It’s part of life—sometimes kids get lost. Seeing something
glittery, or hearing a familiar song, they wander off. Maybe you got lost
when you were a kid—it’s a terrible feeling when you realize
you don’t know where you are; when surroundings and faces look
strange to you. It’s like a scary dream. But when it’s one of your
kids who is lost, the scary dream becomes a terrible nightmare. You run
around like crazy, looking at all the kids of a certain size, but none have
the familiar features. Not one looks back up at you and says, “Hey
dad” or “Hey mom.”
Having my own kids, I don’t like to think about such a thing.
I’ve often looked around frantically when I lost sight of them, but,
thank God, I quickly found them. There was that huge shot of adrenaline
thinking they were lost, but then came the joy and relief when I found them
nearby. Then came my parental lecture: “Where have you been?”
“What were you thinking?” And then words of forgiveness:
“Come give me a big hug!”
There’s a similar story in Luke’s Gospel concerning Mary and
Joseph and their young son Jesus. This is the only place the Bible gives
information about Jesus’ childhood beyond his birth and flight into
Egypt. Luke tells us that the young lad Jesus wandered off from his
parents. Seems like a rather ordinary thing—everyday stuff. One
commentator put it this way:
We begin Jesus’ childhood by the angels ripping open
the sky announcing his birth, and we end it with someone saying his name
over the PA system at a Walmart: “Could the parents of…..what
did you say your name was, honey? Could the parents of Jesus of Nazareth
come to the cosmetics counter please?”
In the midst of the excitement surrounding Jesus’ birth and his
escape to Egypt, we have the odd story of Jesus getting lost at the
mall—er, the temple. It’s as though there were some more
exciting stories of Jesus laying around and this one fell into the wrong
file. Given the seemingly unremarkable nature of this story, I’ve
titled this sermon “The Most Boring Story in the Gospels.”
Boring, of course, until you take a closer look and see it in the context
of the whole story as told in the Gospels.

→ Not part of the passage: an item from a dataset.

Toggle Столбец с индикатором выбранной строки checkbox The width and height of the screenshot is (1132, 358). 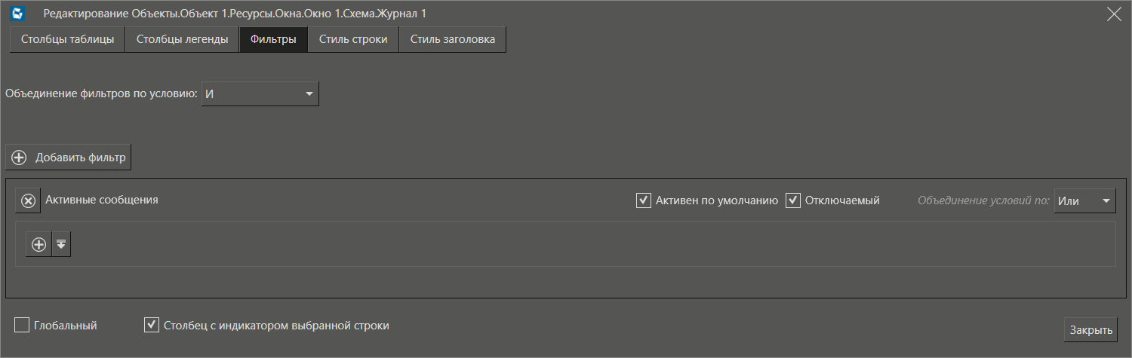click(x=152, y=326)
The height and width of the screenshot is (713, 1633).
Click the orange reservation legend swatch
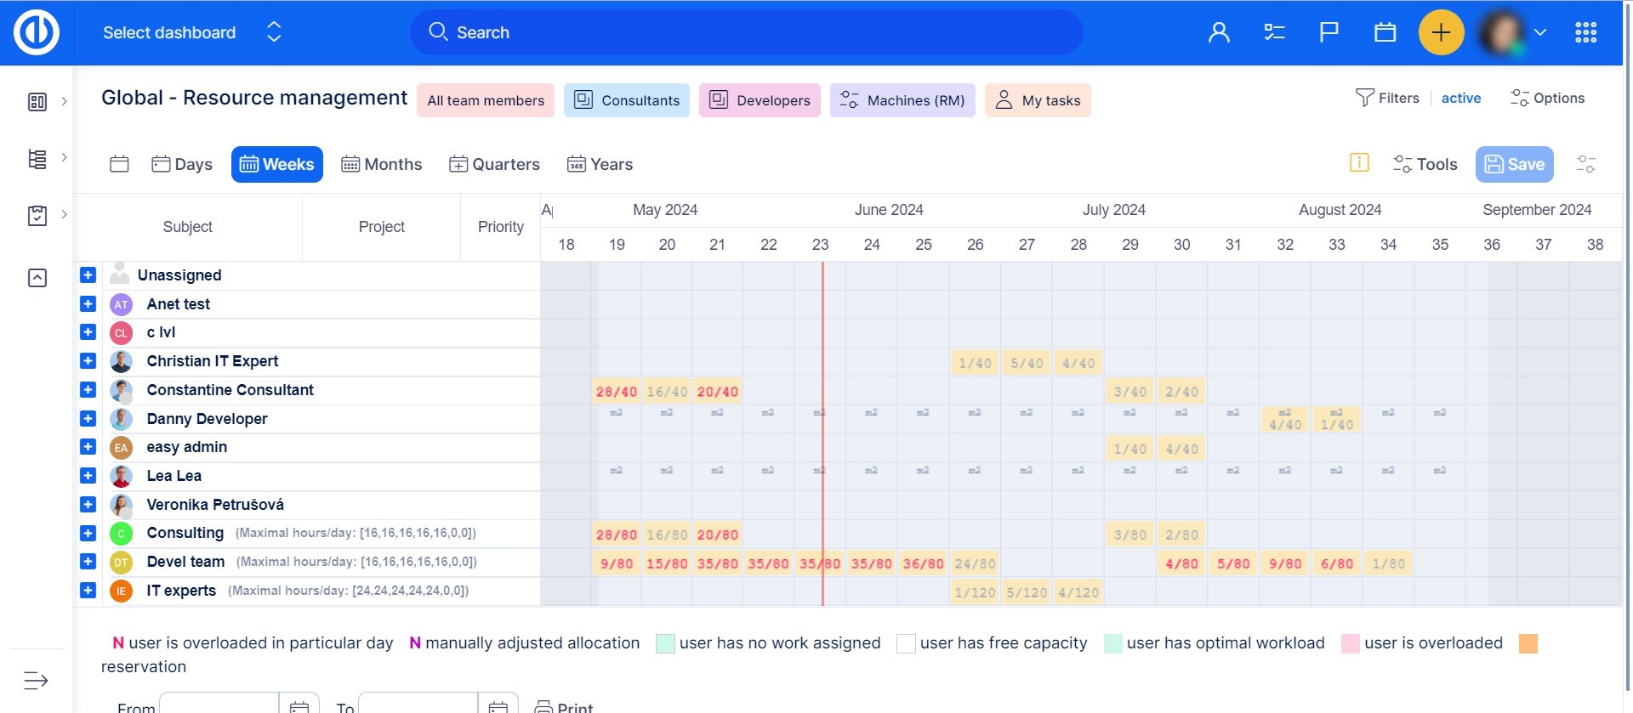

The story told in the Gospels, particularly in Luke, is a message about
how all people, from every class, tribe and nation, have a moment at the
manger. Think of the characters involved, starting with Elizabeth and
Zechariah, then Mary and Joseph, then the Bethlehem innkeeper, the lowly
shepherds, eventually the rich wise men from the East. The point is that
Jesus came for everyone; his advent changes things for everybody.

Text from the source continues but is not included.